Semua orang tertawa mendengar ucapan Papa. Gue tersenyum malu. Emang sih gue udah nggak mau lagi lama-lama pacaran. Buat apa lama pacaran tapi nggak berujung ke pelaminan. Buang-buang waktu aja ngejagain jodoh orang.

"Iya, Pak. Kemarin Nak Rama sudah meminta restu sama saya. Bahkan sebelum almarhum papanya Bila meninggal, Nak Rama juga sempat menyampaikan keinginannya. Kami semua pun sudah mengenal Nak Rama dengan baik. Jadi tidak ada alasan bagi Saya untuk menolak niat baik Nak Rama meminang keponakan saya."

"Alhamdulillah. Semoga semuanya bisa dilancarkan dan dimudahkan." Jawab Papa membuat mama dan gue kompak menghela napas lega.

"Aamiin. Saya hanya pesan satu hal saja pada Nak Rama. Tentang kedua orang tuanya, Nak Rama sendiri sudah tahu betul bagaimana ceritanya. Saya berharap Nak Rama bisa membahagiakan Bila. Kami semua menyayanginya dan tanggung jawab kami sekarang berada ditangan Nak Rama. Tolong, Nak Rama jaga Bila dengan baik ya, selalu bimbing dia dan jangan pernah menyakiti hatinya."

Gue mengangguk mantap menjawab semua permintaan Pak dhe. "Saya janji Pak dhe. Saya sangat mencintai Bila. Insha Allah saya akan selalu menjaga dan melindungi dia."

Pak dhe tersenyum lega, sedang Budhe kelihatan sibuk mengusap kedua matanya yang basah.
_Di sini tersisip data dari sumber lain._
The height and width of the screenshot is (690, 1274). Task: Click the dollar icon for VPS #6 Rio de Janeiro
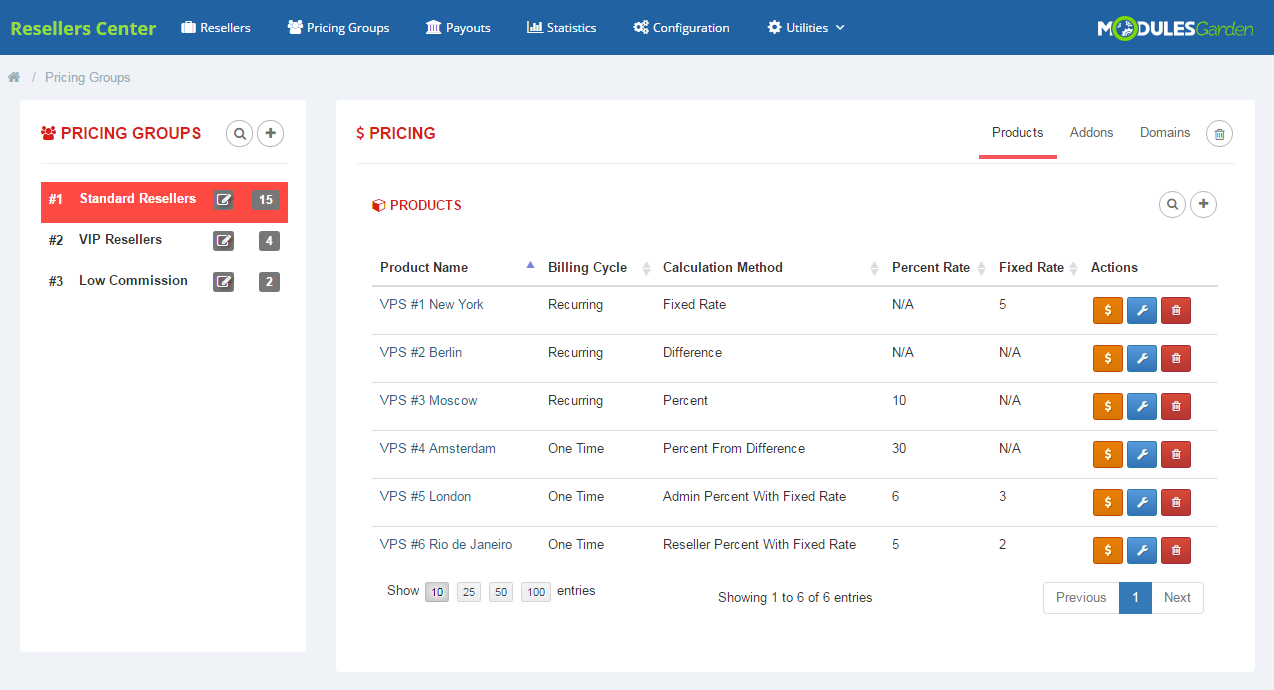pos(1107,550)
Papa dan mama sendiri tampak tersenyum bangga ke gue.

"Ya sudah, bagaimana kalau kita segera tentukan saja tanggalnya Pak, Bu. Anak saya ini katanya udah nggak sabar pengen cepet sah." Kata mama memecah suasana haru yang sempat tercipta. Gelak tawa terdengar. Memang ya mama ini tahu aja keinginan gue.

"Sebentar, saya panggil dulu Bilanya." Budhe langsung berdiri memanggil Bila. Ah, gue kangen banget sama calon istri gue itu. Akhirnya bisa ketemu juga setelah dua hari kemarin cuma chatting lewat whatsapp.

Nggak berapa lama kemudian, Bila muncul mengenakan dress selutut berwarna putih dengan senyum malu-malu yang bikin gue makin klepek-klepek. Masya Allah, cantik banget calon istri gue ini. Bila menyalami Papa dan Mama lalu tersenyum manis ke arah gue. Mama langsung berdiri memeluk dan menciumi Bila layaknya anak sendiri. Boleh nggak sih gue cium Bila juga? Yasaalam, rasanya pengen gue bawa ke KUA sekarang juga, nggak usah lagi nunggu besok.

Bila memilih duduk disamping kiri mama, terpisah jauh sama gue yang duduk dipojok samping papa. Padahal gue kangen banget sama dia. Duh, sabar Ram. Sabar.

Setelah diskusi panjang tentang tanggal pernikahan gue dan Bila, akhirnya semua pun sepakat bahwa acara akan dilangsungkan dua bulan lagi. Tepat sehari sebelum usia gue menginjak tiga puluh tahun. Rencana awal gue mintanya bulan depan aja, tapi ada beberapa pertimbangan dari Papa dan juga mama bahwa persiapannya nggak cukup kalau cuma sebulan. Belum lagi melibatkan keluarga besar kedua orang tua gue yang pasti turut andil dalam mempersiapkan acara ini.

Bila sendiri menyerahkan semua keputusan ke Papa dan mama gue, begitu juga pak dhe dan budhe. Baiklah. Gue akhirnya hanya bisa mengangguk pasrah. Gue berharap waktu berjalan cepat. Gue udah nggak sabar menjadikan perempuan cantik ini istri gue.